* _Written task_: Report every line below that contains the word "beside", copying each one in full.

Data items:
***
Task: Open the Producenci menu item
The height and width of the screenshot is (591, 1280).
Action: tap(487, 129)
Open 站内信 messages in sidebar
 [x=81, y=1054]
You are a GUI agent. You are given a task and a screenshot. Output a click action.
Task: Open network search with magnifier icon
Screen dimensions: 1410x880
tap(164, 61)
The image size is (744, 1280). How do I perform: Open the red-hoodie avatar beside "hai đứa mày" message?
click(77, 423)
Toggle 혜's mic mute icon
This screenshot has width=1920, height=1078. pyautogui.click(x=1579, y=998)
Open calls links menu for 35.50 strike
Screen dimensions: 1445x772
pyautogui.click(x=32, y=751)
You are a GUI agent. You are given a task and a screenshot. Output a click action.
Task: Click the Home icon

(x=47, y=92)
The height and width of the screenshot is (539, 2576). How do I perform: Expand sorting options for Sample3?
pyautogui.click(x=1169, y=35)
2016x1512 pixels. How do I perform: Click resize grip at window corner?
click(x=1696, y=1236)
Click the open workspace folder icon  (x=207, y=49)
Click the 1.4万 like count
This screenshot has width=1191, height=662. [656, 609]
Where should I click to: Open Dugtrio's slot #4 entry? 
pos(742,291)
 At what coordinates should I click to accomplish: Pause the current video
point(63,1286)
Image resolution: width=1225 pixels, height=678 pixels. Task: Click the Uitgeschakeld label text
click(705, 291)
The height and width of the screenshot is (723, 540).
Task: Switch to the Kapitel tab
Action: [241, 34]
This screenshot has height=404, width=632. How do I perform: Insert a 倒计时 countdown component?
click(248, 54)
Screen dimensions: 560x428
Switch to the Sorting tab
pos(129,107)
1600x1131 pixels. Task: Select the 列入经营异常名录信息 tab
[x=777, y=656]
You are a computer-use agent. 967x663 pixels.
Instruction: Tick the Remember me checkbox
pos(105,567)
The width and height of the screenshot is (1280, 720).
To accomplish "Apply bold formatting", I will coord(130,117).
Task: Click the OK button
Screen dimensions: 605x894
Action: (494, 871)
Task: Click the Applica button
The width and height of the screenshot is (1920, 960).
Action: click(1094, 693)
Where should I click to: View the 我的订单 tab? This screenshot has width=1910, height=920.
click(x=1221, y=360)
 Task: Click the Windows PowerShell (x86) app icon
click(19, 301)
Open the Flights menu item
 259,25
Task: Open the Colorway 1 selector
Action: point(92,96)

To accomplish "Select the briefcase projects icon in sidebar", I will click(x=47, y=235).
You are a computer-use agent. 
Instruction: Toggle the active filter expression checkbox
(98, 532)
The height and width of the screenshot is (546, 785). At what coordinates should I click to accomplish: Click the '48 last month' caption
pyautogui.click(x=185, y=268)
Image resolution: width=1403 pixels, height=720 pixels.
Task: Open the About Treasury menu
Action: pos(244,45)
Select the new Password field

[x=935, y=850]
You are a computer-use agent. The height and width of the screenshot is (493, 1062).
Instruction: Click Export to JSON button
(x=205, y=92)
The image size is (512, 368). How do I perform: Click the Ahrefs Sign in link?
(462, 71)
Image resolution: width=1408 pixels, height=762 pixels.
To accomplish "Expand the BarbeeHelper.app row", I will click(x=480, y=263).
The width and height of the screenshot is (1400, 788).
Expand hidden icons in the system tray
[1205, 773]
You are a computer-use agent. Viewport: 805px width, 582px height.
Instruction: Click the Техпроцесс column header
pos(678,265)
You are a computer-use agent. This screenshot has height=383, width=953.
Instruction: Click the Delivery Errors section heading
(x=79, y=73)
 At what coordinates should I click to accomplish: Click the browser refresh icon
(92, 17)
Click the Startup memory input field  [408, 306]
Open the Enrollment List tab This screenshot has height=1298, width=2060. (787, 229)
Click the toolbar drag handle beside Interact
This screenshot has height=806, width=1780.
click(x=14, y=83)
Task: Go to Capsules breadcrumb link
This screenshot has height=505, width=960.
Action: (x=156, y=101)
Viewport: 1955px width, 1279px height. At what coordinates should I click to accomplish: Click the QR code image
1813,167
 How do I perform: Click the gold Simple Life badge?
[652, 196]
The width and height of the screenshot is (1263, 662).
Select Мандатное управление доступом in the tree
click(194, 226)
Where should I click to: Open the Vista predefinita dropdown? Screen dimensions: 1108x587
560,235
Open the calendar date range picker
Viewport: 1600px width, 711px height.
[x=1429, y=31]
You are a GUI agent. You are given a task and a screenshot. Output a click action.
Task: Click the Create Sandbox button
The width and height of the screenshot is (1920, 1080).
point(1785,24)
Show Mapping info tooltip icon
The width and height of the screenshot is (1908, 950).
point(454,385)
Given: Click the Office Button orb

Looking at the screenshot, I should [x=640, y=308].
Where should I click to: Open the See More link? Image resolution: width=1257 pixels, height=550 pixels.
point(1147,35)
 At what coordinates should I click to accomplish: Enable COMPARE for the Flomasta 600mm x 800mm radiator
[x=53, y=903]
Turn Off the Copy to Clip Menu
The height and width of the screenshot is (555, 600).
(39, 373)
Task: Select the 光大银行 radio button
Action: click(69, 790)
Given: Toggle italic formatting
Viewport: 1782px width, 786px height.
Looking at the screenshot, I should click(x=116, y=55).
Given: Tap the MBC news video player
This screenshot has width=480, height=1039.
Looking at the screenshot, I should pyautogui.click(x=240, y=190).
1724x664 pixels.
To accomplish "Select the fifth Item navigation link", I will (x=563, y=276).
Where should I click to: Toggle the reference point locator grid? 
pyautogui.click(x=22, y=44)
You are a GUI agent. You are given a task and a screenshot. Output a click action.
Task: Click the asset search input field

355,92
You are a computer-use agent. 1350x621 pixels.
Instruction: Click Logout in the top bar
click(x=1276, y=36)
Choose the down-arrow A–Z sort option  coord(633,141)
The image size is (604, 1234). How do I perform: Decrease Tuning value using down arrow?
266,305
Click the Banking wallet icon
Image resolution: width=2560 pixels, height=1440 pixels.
***
* _Written solution_:
The image size is (744, 1280). How do I perform: Open the red-hoodie avatar beside "hai đứa mày" message?
Click the toolbar drag handle beside Interact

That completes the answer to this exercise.